Press Release | 20 March, 2018 | Download PDF

AMSTERDAM—A new study sheds light on the rules covering disclosure of payments from pharmaceutical companies to doctors across Europe, finding barriers to public access that raise the need for minimum standards of transparency reporting.

Authored by a group from Health Action International (HAI), University of Sydney, University of Latvia and Lund University, and published at the International Journal of Health Policy Management, the paper looks at the comprehensiveness and accessibility of information on financial relationships between health professionals and companies, in nine European countries.

The authors found that reporting for most countries was only available in separate PDFs, with only one of the nine being deemed to have user-friendly access to information.

Key differences mainly reflect whether countries have laws in place requiring reporting, or rely on industry self-regulation. Common features of self-regulation were:

  • ‘Opt-out’ clauses allowing doctors to choose not to have their payments reported.
  • Exclusion of food and drink, even though this is a common and influential gift to doctors.
  • A lack of searchable databases for public information access.

HAI Senior Policy Advisor, Ancel.la Santos, said:

“We know from other studies that there is strong evidence associating industry payments with higher cost and lower quality prescribing. Transparency is an important first step in making these links public. Our study showed that self-regulatory codes aren’t fit for purpose.”

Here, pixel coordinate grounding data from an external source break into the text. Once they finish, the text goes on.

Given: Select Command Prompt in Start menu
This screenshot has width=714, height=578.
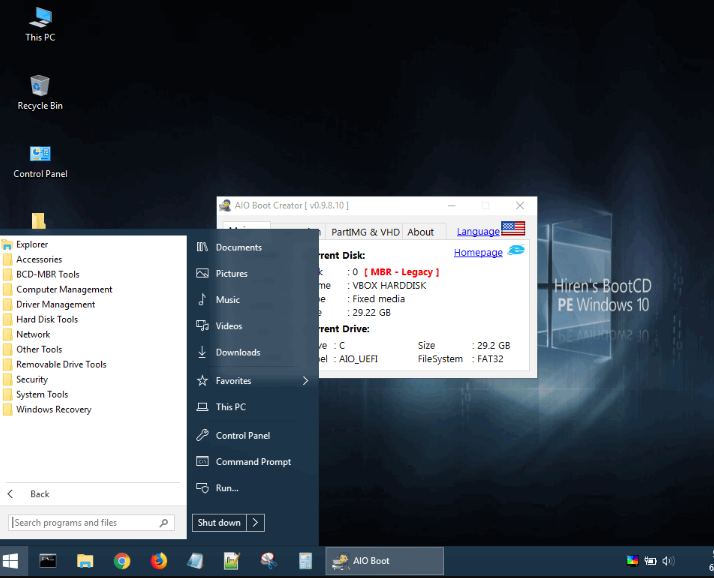Looking at the screenshot, I should click(253, 462).
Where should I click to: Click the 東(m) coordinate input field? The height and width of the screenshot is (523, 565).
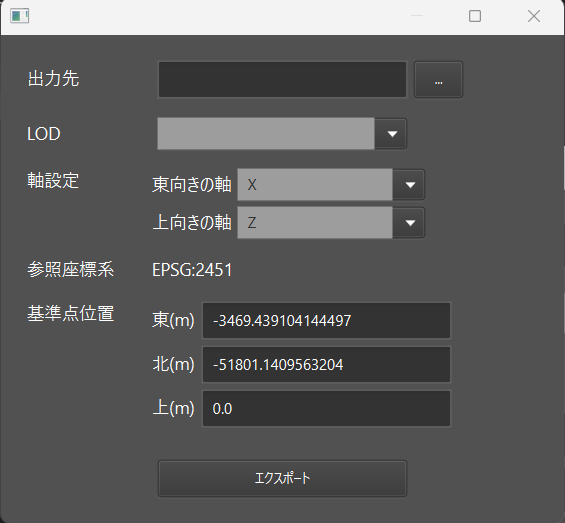tap(326, 320)
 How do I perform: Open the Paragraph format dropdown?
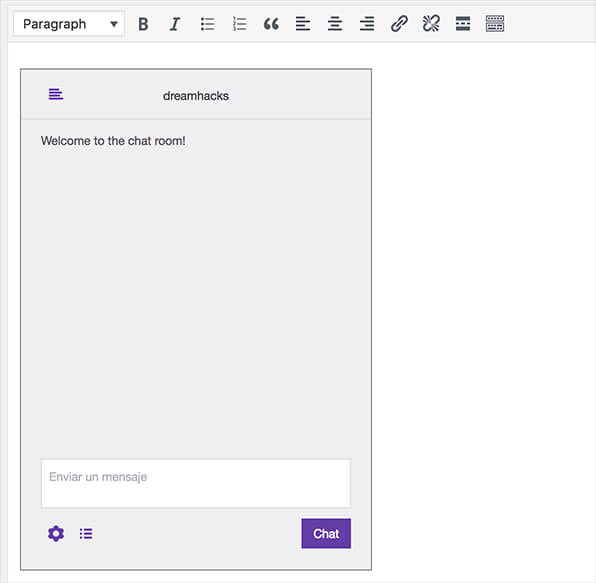point(69,24)
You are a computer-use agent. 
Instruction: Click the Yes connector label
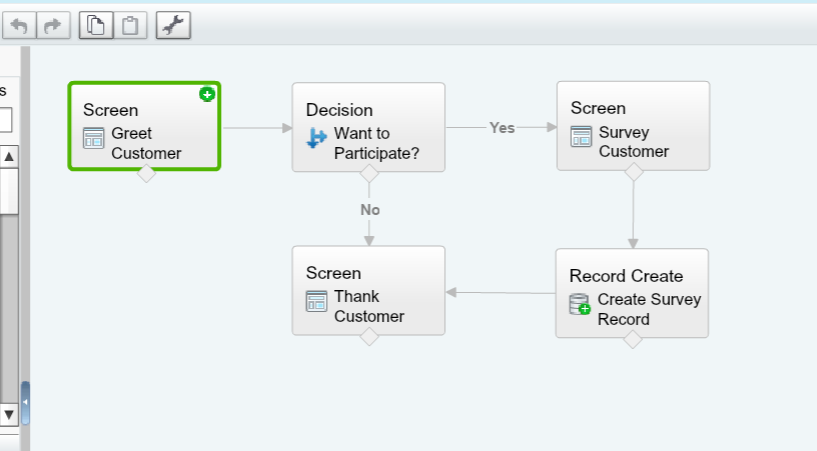coord(502,127)
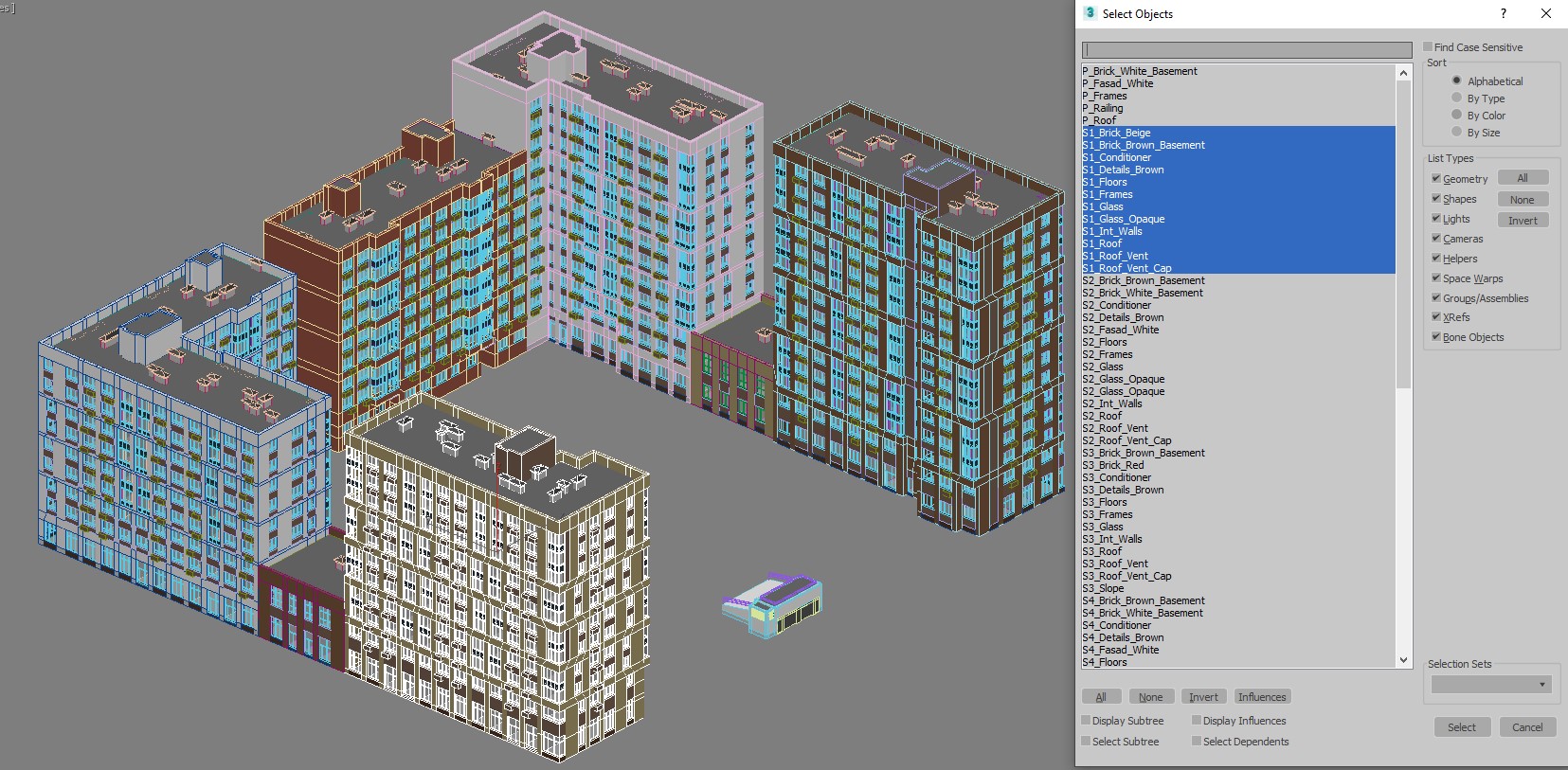
Task: Select the small vehicle model in viewport
Action: click(772, 603)
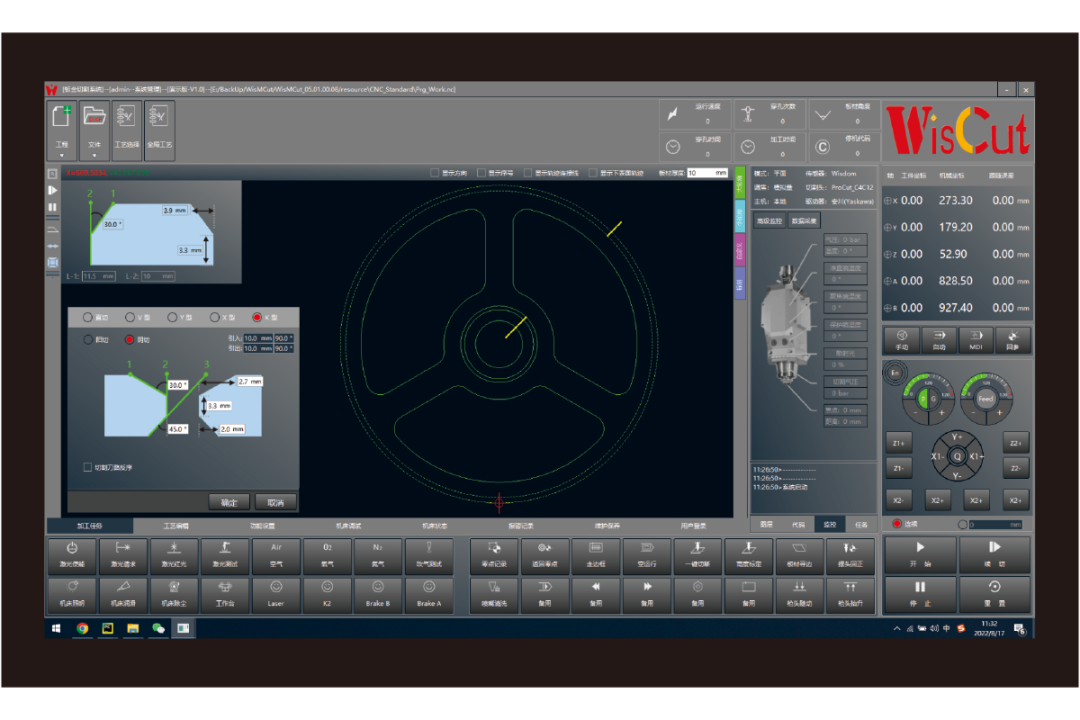Select the V-type bevel radio button
Viewport: 1080px width, 720px height.
[x=130, y=317]
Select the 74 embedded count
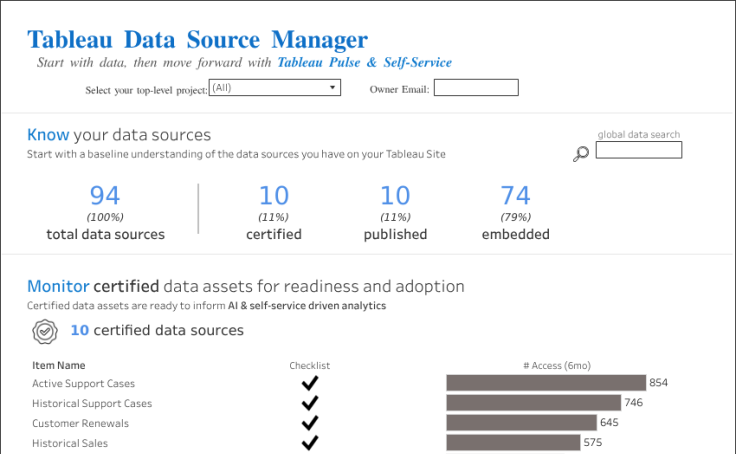The width and height of the screenshot is (736, 454). click(x=515, y=196)
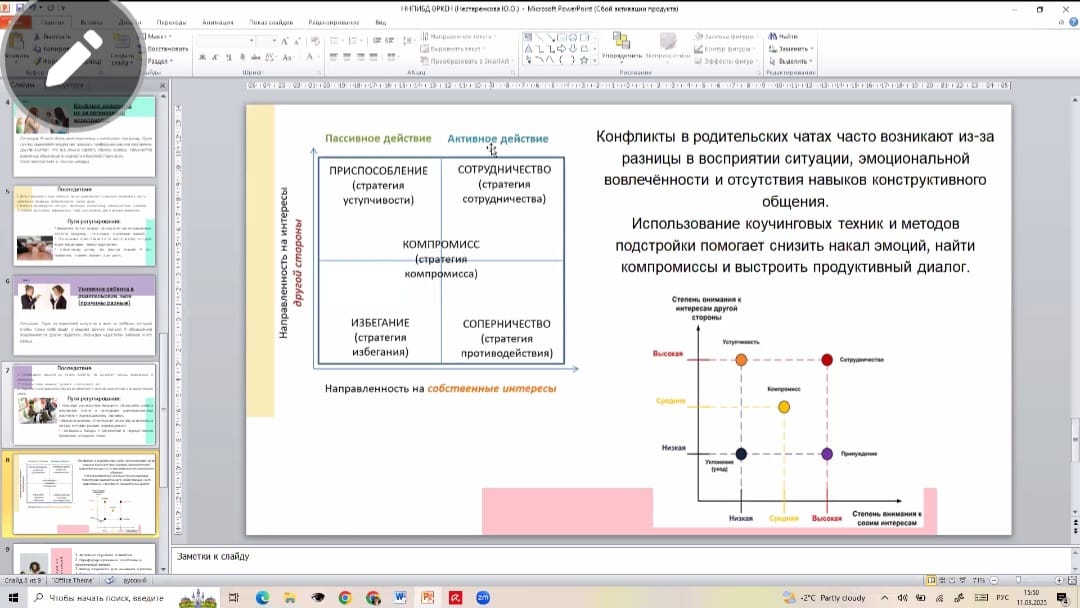The width and height of the screenshot is (1080, 608).
Task: Open Google Chrome from the taskbar
Action: pyautogui.click(x=345, y=597)
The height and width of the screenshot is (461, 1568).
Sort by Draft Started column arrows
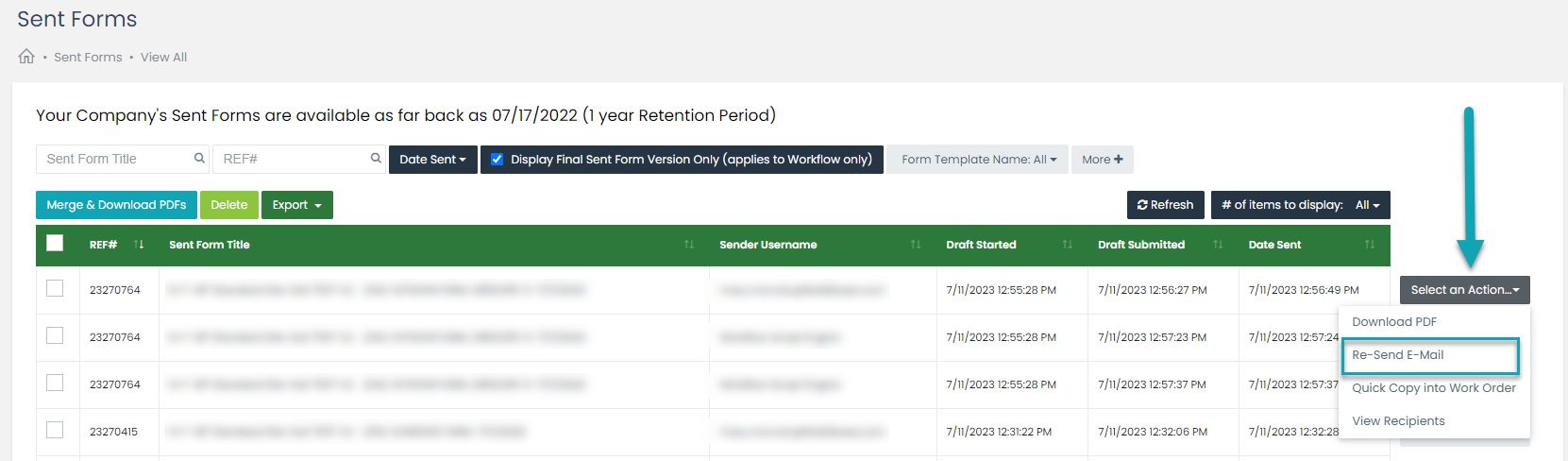[1068, 245]
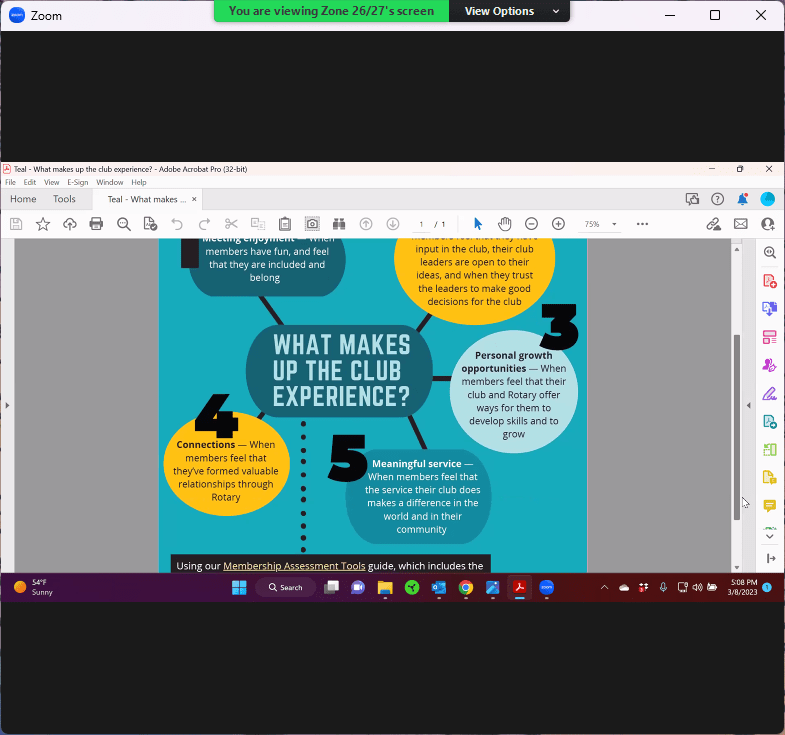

Lead author, Italian doctor, Alice Fabbri, currently at the University of Sydney, added:

“Important improvements have been made in recent years; however, there are still significant gaps. Why should a French or Portuguese patient be able to easily find out whether their doctor receives industry funding, but an Italian patient would need the skills of a  detective to find information that is also likely to be incomplete?”

The paper stresses that addressing industry influence on health professionals requires more than transparency alone; steps are also needed to restrict payments. Funding that is known to exert undue commercial influence has no place within a public healthcare system.